Stored data entries:
=-=-=

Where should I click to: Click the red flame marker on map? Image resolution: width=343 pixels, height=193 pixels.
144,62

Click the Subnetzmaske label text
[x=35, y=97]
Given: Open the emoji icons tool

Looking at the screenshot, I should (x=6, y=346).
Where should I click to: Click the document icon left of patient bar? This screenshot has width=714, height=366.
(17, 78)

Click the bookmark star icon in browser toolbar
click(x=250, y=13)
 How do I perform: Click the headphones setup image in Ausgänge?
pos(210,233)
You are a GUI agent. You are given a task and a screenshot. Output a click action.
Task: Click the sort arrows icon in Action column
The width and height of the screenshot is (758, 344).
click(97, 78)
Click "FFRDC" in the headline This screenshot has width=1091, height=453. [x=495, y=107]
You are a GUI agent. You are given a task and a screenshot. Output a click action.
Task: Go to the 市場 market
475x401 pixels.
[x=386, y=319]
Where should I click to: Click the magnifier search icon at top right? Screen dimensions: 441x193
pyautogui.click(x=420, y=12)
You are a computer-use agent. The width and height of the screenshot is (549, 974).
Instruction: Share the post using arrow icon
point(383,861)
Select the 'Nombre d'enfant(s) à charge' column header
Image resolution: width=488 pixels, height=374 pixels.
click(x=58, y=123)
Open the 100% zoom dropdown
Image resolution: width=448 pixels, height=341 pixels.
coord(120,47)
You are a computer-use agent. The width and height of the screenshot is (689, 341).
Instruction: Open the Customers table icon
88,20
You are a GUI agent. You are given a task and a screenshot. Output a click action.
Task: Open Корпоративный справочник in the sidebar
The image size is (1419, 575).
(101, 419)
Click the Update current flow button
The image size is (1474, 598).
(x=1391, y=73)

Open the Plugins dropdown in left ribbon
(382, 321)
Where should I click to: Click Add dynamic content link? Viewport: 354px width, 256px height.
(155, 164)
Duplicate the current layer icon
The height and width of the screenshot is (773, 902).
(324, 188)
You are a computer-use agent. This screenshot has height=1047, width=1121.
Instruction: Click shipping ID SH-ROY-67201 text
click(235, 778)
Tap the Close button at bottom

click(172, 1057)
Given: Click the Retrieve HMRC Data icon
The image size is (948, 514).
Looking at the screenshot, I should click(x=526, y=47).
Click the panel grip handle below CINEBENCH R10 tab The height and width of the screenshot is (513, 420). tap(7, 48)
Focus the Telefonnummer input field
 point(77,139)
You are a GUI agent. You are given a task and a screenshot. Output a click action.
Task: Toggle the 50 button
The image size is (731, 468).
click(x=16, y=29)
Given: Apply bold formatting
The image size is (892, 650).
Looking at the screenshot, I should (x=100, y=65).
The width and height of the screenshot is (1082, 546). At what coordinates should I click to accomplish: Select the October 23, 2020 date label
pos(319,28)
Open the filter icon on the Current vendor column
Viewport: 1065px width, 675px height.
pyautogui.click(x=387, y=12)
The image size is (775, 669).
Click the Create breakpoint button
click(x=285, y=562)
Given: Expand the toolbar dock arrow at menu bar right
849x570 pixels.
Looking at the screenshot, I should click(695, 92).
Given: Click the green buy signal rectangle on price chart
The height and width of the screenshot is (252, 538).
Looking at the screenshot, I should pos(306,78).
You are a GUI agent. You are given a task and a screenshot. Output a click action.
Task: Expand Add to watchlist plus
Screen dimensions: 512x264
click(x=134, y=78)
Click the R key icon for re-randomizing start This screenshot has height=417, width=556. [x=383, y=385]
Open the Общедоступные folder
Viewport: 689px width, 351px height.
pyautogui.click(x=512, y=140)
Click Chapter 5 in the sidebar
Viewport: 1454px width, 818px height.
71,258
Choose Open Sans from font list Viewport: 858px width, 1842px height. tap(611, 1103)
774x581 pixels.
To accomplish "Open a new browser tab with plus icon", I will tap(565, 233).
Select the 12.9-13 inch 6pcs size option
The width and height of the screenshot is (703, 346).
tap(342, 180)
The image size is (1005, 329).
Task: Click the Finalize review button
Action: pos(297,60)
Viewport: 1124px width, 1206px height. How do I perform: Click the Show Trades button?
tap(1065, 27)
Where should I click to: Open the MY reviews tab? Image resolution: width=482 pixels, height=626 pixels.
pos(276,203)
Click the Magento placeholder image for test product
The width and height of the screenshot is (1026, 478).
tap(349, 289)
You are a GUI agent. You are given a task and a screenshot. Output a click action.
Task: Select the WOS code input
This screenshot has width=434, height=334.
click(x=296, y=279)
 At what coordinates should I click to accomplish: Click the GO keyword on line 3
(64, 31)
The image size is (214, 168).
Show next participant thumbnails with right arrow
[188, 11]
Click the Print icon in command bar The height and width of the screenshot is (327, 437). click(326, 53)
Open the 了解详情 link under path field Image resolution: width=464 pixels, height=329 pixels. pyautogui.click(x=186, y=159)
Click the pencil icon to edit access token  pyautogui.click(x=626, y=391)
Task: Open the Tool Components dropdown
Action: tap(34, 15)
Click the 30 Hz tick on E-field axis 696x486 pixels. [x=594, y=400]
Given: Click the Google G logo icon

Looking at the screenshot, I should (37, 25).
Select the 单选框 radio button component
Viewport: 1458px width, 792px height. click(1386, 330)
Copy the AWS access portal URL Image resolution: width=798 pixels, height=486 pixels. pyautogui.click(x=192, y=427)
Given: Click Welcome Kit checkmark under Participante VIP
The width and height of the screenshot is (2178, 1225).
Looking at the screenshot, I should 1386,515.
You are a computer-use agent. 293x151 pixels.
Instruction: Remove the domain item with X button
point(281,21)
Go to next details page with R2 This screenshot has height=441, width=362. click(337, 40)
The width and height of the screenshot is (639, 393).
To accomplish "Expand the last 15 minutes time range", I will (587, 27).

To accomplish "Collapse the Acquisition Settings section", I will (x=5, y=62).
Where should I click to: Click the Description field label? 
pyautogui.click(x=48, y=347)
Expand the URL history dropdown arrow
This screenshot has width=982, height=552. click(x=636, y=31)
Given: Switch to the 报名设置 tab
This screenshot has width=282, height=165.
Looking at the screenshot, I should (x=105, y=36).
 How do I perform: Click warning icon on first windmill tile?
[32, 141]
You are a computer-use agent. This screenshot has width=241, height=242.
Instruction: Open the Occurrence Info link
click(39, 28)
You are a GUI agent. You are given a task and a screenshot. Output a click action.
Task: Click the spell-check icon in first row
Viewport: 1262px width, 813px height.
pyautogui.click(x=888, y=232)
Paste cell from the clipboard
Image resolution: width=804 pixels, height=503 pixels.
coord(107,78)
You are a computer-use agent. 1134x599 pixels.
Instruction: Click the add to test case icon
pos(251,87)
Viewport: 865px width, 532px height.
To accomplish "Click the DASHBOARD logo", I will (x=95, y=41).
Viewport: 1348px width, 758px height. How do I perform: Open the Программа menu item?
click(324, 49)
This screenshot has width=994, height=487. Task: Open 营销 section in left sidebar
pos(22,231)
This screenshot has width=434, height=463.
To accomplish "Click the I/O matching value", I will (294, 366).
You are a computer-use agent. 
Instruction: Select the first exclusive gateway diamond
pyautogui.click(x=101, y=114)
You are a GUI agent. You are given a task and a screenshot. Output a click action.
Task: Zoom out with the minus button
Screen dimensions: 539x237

=-=-=

- _What the task requires_: State the number of lines above that include the word "under", and write nothing besides that number.

- _Your response_: 2